Ségolène Royal a fait monter la prime chez KPI
En se rendant à Rochefort hier, la présidente de Région, Ségolène Royal, ne pouvait oublier KPI. Et sa visite est tombée à point nommé dans cette usine où 146 personnes seront licenciées. Car les salariés, en lutte depuis le 4 février, étaient à bout hier matin.
Coup de théâtre
Dans la nuit de jeudi à vendredi, les négociations sur les primes supra-légales se sont en effet soldées par un coup de théâtre. « Un accord sur 10 000 euros de préjudice a été signé par les partenaires sociaux, mis sous pression par la direction qui menaçait, sinon, de repartir à zéro. Or, nous avions fait monter les prix. Et, du coup, trois taxis remplis de pièces ont pu quitter l'usine », racontaient les salariés, choqués, hier.
« On nous a appelés dans la nuit de jeudi à vendredi, vers minuit, pour revenir à l'usine et voter (ou non) pour la levée du blocus. Tous les présents ont voté pour le maintien du blocus et, bizarrement, tous ceux qui ont été appelés au téléphone pour voter étaient partisans de la levée. Et ils étaient plus nombreux que nous... Sur le coup, nous n'avons pas pu vérifier mais, en attendant, l'accord était signé », poursuivaient les salariés qui ont maintenu le blocus hier, en participant à un nouveau vote.
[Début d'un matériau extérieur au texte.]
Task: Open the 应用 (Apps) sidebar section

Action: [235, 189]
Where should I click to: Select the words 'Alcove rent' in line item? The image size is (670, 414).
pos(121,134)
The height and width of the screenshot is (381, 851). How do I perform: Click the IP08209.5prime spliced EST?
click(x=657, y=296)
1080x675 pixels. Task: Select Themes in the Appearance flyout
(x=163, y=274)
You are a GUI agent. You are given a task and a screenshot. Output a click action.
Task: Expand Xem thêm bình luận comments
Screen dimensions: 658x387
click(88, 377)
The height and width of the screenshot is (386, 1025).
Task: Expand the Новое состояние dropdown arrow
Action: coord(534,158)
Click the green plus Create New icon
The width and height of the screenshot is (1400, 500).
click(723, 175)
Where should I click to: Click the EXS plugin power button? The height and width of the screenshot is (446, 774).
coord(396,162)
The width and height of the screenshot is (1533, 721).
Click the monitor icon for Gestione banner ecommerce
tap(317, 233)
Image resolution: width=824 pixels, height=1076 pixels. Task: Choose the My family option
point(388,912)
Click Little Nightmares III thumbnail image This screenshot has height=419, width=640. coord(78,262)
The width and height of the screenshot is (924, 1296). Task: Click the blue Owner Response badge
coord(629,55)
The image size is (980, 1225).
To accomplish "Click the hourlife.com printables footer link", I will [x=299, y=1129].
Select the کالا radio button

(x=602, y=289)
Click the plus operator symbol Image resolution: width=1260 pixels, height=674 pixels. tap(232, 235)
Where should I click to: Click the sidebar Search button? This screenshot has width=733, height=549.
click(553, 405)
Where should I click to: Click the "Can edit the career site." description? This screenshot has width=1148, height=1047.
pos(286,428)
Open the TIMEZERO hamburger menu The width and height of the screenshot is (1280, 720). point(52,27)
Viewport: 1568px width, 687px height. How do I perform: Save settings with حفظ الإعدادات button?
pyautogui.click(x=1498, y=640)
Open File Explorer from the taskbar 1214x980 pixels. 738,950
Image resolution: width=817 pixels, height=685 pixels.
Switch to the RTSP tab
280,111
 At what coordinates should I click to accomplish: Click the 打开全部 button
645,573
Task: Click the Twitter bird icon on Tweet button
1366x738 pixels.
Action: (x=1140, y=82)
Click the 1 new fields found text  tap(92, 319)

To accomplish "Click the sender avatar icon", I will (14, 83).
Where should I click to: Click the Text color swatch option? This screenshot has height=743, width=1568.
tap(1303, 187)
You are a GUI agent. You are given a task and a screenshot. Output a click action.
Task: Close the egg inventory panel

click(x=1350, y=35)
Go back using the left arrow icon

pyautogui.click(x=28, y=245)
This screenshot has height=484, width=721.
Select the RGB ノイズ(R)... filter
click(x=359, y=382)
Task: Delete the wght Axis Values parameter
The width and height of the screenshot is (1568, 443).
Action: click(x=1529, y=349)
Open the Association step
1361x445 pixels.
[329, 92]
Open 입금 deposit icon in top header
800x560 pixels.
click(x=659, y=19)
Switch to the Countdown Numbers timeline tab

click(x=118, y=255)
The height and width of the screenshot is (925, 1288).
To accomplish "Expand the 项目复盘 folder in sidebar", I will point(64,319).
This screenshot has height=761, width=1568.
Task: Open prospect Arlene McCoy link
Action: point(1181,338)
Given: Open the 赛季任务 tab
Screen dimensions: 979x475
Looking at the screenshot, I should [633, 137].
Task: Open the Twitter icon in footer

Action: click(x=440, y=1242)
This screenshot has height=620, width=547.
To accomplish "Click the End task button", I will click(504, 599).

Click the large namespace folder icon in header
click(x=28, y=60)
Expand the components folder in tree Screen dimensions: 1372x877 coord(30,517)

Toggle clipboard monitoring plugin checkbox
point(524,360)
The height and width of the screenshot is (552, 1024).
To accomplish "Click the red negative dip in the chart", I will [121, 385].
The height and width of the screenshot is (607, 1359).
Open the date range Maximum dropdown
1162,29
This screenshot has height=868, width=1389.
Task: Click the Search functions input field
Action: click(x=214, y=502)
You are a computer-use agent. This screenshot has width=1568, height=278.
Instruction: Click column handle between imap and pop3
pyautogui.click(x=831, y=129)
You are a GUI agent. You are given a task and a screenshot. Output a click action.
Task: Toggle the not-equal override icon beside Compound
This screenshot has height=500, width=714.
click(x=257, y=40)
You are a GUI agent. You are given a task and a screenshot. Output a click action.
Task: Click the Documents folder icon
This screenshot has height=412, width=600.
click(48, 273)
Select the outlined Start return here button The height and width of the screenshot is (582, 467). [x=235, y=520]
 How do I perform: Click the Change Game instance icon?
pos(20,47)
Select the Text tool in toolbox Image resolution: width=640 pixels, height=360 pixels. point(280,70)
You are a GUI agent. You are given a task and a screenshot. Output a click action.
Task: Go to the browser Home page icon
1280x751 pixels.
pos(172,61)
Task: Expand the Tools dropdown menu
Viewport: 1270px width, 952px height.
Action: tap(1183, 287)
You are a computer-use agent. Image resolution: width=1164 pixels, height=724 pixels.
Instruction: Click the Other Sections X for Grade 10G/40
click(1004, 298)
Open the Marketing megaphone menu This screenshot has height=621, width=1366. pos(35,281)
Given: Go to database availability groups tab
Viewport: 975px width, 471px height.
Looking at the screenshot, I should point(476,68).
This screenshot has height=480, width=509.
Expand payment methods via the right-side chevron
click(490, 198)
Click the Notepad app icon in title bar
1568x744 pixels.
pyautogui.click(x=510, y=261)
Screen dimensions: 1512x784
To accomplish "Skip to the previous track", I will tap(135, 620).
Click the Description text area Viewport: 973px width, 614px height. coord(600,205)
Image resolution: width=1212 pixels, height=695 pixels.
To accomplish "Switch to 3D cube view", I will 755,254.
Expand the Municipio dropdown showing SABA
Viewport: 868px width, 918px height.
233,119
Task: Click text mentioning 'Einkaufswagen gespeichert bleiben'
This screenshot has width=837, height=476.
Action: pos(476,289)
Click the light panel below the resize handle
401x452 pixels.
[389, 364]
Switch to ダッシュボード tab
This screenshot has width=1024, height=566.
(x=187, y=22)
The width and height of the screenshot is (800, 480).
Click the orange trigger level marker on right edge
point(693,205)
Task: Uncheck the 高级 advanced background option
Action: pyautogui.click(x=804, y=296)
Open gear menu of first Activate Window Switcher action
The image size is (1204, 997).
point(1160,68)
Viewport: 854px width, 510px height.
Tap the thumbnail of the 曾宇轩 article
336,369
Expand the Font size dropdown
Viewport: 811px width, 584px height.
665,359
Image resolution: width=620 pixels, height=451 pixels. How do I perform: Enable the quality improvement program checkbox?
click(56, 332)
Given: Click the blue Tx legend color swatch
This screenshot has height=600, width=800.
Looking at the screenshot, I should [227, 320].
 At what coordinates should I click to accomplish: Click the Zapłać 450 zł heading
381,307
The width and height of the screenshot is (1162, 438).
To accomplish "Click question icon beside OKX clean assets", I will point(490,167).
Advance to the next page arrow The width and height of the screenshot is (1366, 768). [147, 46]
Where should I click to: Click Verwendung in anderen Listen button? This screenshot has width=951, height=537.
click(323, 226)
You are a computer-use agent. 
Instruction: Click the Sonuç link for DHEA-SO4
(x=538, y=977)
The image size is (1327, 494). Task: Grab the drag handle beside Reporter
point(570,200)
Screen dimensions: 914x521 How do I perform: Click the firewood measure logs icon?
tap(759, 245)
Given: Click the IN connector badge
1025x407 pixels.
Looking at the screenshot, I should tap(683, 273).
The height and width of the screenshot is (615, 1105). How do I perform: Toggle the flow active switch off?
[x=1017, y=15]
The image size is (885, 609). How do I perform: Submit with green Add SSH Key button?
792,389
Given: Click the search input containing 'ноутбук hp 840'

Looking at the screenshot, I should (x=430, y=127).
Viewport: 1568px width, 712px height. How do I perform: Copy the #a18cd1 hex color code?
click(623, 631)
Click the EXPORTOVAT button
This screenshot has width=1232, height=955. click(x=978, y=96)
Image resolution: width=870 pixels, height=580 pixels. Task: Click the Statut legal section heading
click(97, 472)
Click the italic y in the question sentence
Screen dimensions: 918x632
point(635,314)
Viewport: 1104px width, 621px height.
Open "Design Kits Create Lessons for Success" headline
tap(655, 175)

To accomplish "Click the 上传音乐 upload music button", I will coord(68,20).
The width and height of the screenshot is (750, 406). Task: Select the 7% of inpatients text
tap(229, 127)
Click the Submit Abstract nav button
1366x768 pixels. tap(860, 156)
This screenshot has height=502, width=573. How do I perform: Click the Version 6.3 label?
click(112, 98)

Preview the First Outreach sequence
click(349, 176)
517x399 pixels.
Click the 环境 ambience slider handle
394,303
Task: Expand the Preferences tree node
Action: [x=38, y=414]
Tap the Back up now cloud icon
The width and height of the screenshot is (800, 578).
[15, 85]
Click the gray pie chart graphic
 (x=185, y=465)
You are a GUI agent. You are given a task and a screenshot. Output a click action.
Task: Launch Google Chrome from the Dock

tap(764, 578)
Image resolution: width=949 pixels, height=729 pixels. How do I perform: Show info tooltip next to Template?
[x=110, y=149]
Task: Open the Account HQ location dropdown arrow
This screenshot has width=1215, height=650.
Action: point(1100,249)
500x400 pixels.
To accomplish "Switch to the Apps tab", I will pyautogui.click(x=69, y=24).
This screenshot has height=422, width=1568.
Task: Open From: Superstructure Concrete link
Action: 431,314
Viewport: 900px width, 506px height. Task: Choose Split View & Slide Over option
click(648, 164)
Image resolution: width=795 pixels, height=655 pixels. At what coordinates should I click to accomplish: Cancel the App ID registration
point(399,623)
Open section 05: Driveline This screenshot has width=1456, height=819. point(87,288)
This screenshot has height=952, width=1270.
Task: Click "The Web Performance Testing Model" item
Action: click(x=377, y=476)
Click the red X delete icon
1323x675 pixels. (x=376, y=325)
Et Ségolène Royal est arrivé pile poil au moment où l'émotion et la confusion étaient à leur comble, les salariés se sentant bernés par tant de précipitation. Accompagnée des deux conseillers régionaux, Bernard Grasset et Jean-François Mémain, elle est allée à la rencontre du patron, Thierry Blampain.
Des avancées
Après une heure de discussion, la présidente de Poitou-Charentes avait réussi à débloquer la situation ! Et elle a annoncé que la Région prendrait en charge le coût de la formation, qui pourra être transformé en chèque pour les salariés. La prime passerait de 10 000 à 13 000 euro.
Des discussions vont être engagées avec Alstom - qui recrute - pour recaser des salariés de KPI. « Moins il y aura de licenciements, plus les indemnisations des employés augmenteront. Puisque ceux qui retrouveront un emploi ne toucheront pas les 13 000, remis au pot commun », poursuivait Ségolène Royal qui s'est dit prête à garantir 90 % des salaires jusqu'à une fois et demi le Smic pendant dix-huit mois.
De son côté, la direction a accepté de déclarer nul le vote de la nuit. Les salariés devraient revoter vendredi prochain, sur la base d'un nouveau texte qui reprendra les nouvelles propositions.
En contrepartie, la direction demandait que le matériel puisse sortir de l'usine dès hier et que le travail reprenne lundi. Les employés ont accepté puisque le vote organisé hier matin, avant l'arrivée de Ségolène Royal, était en faveur de la levée du blocus.